A team of biologists based in the U.S has edited a human embryo’s DNA. There was not much information on exactly what was edited because there is not yet a published paper to accompany the research. Scientists have used CRISPR to remove genes from an early-stage embryo. It has been reported that the rate of mosaicism in these embryos was lower than in previous attempts.
Mosaicism happens when you use CRISPR on an embryo, which has multiple cells. CRISPR can hunt down specific genes and snip them out, but with multiple cells, each with its own copy of the genetic code, there is no guarantee that the targeted gene will be edited out everywhere. Even if it works in nine out of 10 cells, that one unedited cell will go on to produce millions of other cells. In many cases, those errant genes could do enough damage to render the treatment ineffective.
Does this mean we are getting designer babies?
CRISPR is said to make so-called designer babies, the most useful genes to edit would be those for serious genetic diseases. The ability to change a mutation and prevent a baby from such suffering would be invaluable to some parents, even though the idea might make others uneasy.
CRISPR will edit every cell in a future baby, including sex cells. This is known as “germline editing.” It’s not just changing one child’s genes, but also changing everyone in that child’s future lineage. Do you have the right to change a whole branch of a family tree? And if there’s some downside researchers can’t predict, something which could be passed down to offspring and their offspring, is it ethical to put that out into the gene pool?
The degree to which we should be allowed to edit a human being raises another moral question. There has been a strict warning against CRISPR being used for enhancement purposes like super-intelligence and that it should be reserved for serious diseases or disabilities. But at some point, someone will need to draw a line. Is it just fatal diseases that are okay to avoid? What about survivable, but lifelong disorders? What about physical disabilities? These are difficult questions to face, but to some degree, parents already face them.
Couples who know they’re carriers for genetic diseases can go through in vitro fertilization, choosing to only implant embryos that have tested negative for the mutation.
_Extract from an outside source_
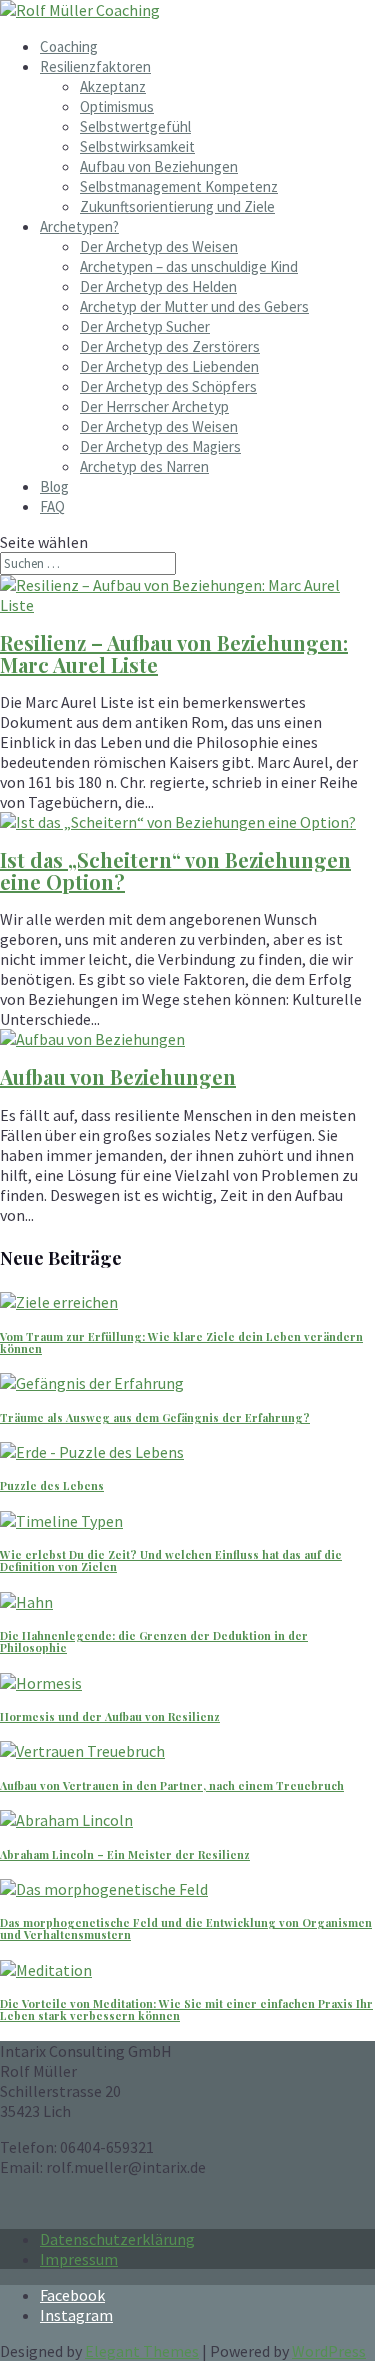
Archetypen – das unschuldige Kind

The choice is not quite as direct no one is meddling with any genes—but in effect, those parents are choosing to perpetuate one germline and let the rest die out. For those couples, the idea of having a child with a severe disorder is too much to bear, and if it can be avoided, they’d like to do so. It’s certainly not a natural choice, but it’s one that plenty of people are grateful to be able to make.
Couples who otherwise wouldn’t want to have kids for fear of passing on a potentially devastating disease can now control their offspring’s health—to some degree. But some parents of children with genetic conditions have spoken out to say they find the idea that they would want to have avoided having a child-like theirs offensive. The act of choosing not to have a baby with a disorder or disability seems to imply that a person with those conditions is somehow lesser or undesirable. As a society, we already have trouble treating people with disabilities with the same respect as able-bodied people. If we can choose not to have kids with those conditions in the future, what does that say about what we think of disability?
The scientific paper on these experiments is yet to go public, so once they are clear, we’ll know more about exactly how successful Mitalipov’s lab was in editing (and what they were editing in the first place). The National Academies of Science and Medicine have already said that though there would need to be stringent oversight, edited human embryos hold promise for the prevention of the many genetic severe diseases for which there are no treatments. There will certainly be an ongoing debate, but it will be increasingly rushed as other countries push ahead.